Wieder zwei Projekte in 3L-in-Lippe durch LAG beschlossen

Am 27.04. tagte in Lage-Hörste zum 3. Mal in diesem Jahr die Lokale Aktionsgruppe (LAG). Auch diesmal haben die LAG – Mitglieder für zwei Projekte positiv abgestimmt und sich weitere Projekte vorstellen lassen. Beschlossen wurden das RepairCafé in Lage und der Aktiv-Treff in Lemgo. Zudem diskutierten die Anwesenden Grundlagen für ein Beteiligungs- und Öffentlichkeitskonzept.

Zuerst berieten und beschlossen die Teilnehmenden der LAG das Projekt RepairCafé in Lage. Pastorin Bernady stellte das Projekt engagiert vor.  Ziel des RepairCafés ist es, im Rahmen einer ethnienübergreifenden, inklusiven Kooperation z. B. Gegenstände zu reparieren oder kreatives Upcycling (Aufwerten durch Bearbeitung) von alten Gegenständen oder Restwertstoffen zu betreiben.

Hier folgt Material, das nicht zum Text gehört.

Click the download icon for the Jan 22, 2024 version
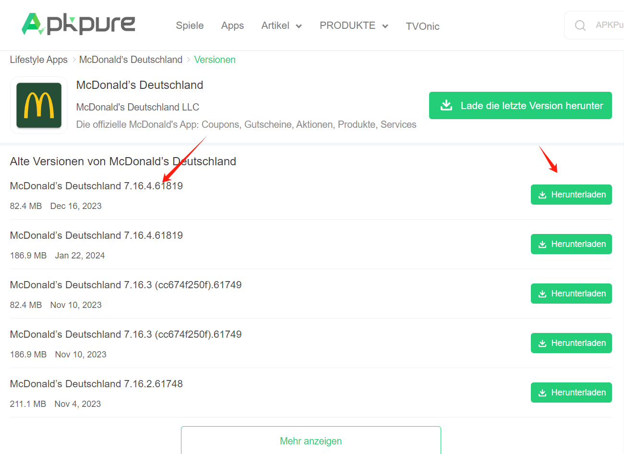 pos(542,244)
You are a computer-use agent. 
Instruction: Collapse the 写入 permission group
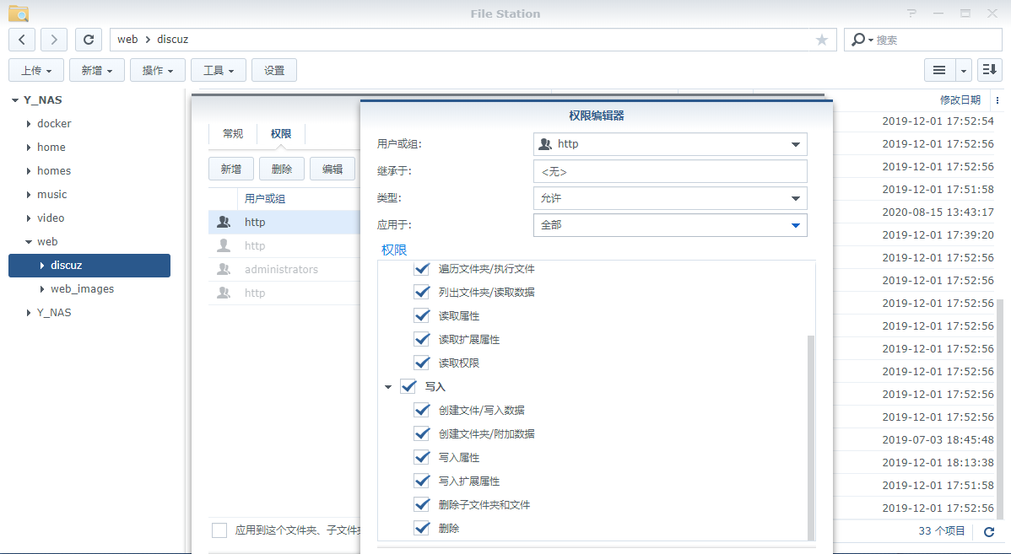pos(388,387)
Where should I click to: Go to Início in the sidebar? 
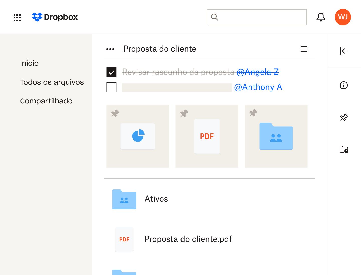[29, 63]

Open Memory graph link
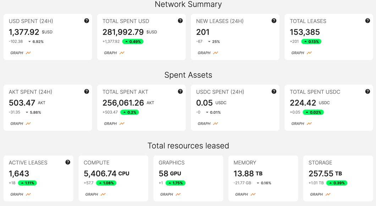coord(245,194)
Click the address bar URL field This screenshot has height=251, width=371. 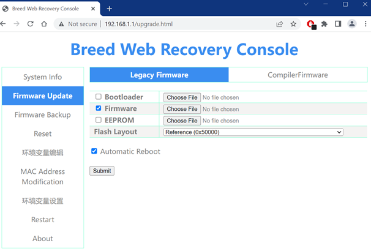coord(184,24)
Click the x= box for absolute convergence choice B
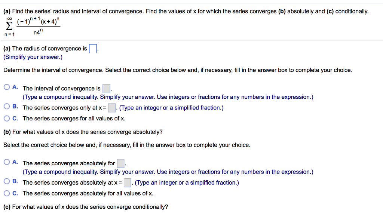The width and height of the screenshot is (383, 218). (127, 182)
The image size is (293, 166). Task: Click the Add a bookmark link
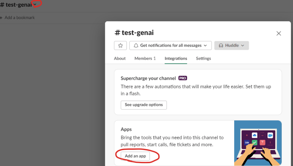click(x=19, y=18)
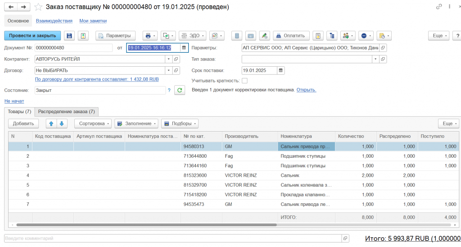Open the ЭДО dropdown menu
Viewport: 461px width, 247px height.
[x=192, y=36]
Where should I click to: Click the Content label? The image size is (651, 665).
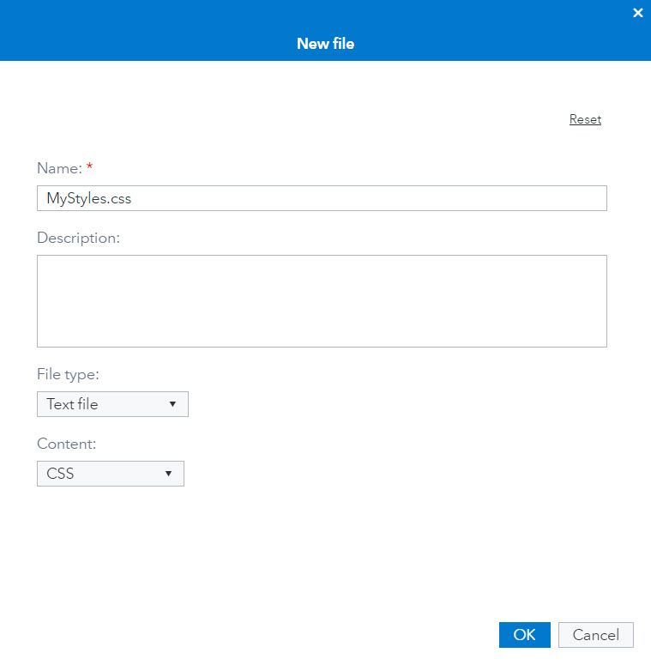pos(66,444)
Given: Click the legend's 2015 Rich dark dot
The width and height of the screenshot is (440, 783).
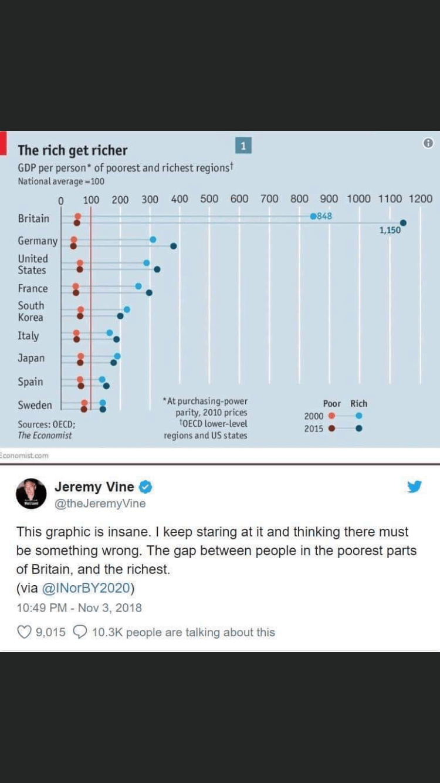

Erstes Upcycling-Projekt ist eine Alte Schmiede in Lage selbst. Sie möchte die Evangelisch-methodistische Kirche in Kooperation mit der Eigentümerinnen- und Eigentümergemeinschaft in Lage zu dem RepairCafé umbauen. Verschiedene Werkbereiche und Gemeinschaftsecken sollen geschaffen werden, in denen eine Kultur der Reparatur und alter Handwerkstechniken gepflegt wird. Aber es sollen nicht nur defekte Geräte und Gegenstände wieder hergestellt, sondern in kursähnlichen Angeboten auch kreativ gewerkelt und gelernt werden. Insbesondere technische und künstlerische Projekte bieten neben dem Ergebnis des Re-Using – Recycling – Upcycling  Entschleunigung durch gemeinsame Aktivitäten, Gespräche, Literatur, Speisen und Musik. Begegnung und das voneinander Lernen im Sinne einer Bildung für nachhaltige Entwicklung von Jung und Alt, von Einheimischen und Neubürgerinnen und Neubürgern ist wesentlicher Teil des Repair-Gedankens.

Im Anschluss beriet die LAG über das Projekt Aktiv-Treff für Jugendliche, Lemgo und beschloss auch dieses Projekt.

Als ein Ergebnis des ersten Lemgoer Jugendforums, so führte der Lemgoer Bürgermeister Dr. Reiner Austermann aus, entstand bei den Schülerinnen und Schülern die Idee zu einem Aktivtreffpunkt für Jugendliche; einem Outdoor-Treffpunkt mit einem Soccerfield für vereinsunabhängige sportliche Betätigung und einem Grill-  und Chillbereich.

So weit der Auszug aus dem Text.